At this point you should have access to the front of the camera and the lens should be pointing up as in the 4th. image. First-gen owners note, the camera looks a little different, but is constructed the same. The first, and hardest task of this whole mod is the removal of the glue Apple, or the manufacturer of the camera module, has slapped between the inner lens assembly (disk looking thing with a lens in the middle) and the outer body (thin ring around the edge of the camera). This glue was applied at the two indented points on opposite sides of the camera as indicated, but is rather rubbery. I found that slicing lightly along the division and then scraping with the backside of the blade, I could remove almost all visible glue (it may leave light marks, but as long as some “crumbs” of the rubber glue come out, you should be fine. Now, you may be able to rotate the inner assembly by hand if none seeped in further, but if it still won’t budge, try grasping the raised area with protruding “grip” sections with the pliers and rotate clockwise gently.
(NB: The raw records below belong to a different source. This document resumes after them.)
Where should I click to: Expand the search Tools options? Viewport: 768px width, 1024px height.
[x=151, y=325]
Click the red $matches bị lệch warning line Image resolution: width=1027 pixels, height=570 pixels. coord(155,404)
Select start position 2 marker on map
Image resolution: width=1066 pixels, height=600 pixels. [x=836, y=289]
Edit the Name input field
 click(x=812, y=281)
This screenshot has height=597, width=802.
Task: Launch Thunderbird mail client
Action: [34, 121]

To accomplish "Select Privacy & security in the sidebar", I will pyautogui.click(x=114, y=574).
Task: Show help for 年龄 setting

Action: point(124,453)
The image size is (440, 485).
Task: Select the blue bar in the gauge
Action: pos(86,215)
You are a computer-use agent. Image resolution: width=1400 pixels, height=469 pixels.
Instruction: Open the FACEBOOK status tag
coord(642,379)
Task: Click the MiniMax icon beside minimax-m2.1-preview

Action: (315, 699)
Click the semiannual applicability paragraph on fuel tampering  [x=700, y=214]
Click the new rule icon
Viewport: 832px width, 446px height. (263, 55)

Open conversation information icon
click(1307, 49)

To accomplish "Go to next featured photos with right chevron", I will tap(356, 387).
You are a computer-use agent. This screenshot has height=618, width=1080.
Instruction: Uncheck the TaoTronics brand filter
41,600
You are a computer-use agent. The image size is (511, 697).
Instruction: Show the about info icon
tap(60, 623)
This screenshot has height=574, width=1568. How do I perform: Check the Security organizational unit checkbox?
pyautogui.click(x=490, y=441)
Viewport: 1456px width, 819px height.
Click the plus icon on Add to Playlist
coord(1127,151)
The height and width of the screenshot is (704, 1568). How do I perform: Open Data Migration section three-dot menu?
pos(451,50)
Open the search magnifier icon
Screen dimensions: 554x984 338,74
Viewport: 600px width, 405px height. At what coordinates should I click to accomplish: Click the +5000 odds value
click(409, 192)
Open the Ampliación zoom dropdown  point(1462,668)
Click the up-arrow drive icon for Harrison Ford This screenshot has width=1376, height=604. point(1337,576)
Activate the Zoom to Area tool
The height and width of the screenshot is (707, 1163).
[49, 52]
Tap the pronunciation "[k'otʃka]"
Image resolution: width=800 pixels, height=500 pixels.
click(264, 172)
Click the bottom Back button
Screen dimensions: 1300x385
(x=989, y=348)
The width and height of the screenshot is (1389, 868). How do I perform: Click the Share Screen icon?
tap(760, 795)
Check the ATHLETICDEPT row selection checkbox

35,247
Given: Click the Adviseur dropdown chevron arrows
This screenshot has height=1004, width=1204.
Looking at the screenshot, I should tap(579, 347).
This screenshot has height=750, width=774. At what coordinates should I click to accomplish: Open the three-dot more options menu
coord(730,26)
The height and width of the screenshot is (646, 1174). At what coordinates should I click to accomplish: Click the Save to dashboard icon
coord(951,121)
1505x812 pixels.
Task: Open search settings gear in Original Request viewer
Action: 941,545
It should break free, and now be turnable by finger. Rotating counterclockwise makes closer objects in focus, while rotating clockwise goes back out.

On both the first-gen and 3G, you can use the camera app to give a live preview.

  • On the first-gen, as all you must remove is the back, just wake the phone up and go to camera application of your choice.
  • On the 3G, live adjusting is a little more complicated. You will need to plug the digitizer assembly (all 3 cables you disconnected earlier to remove it) back in, and while applying pressure to cables 1 and 2, move the assembly down, below the camera, such that it can be flipped back and forth during adjustment without moving the screen. The stiffness on cable 1 should keep the screen in place during testing. You will also notice that the home (square) button will no longer function like this. This is why we entered the camera application prior to locking the phone in the first step.

Once you’re happy with your focus, reassemble, and enjoy your close-focus iPhone!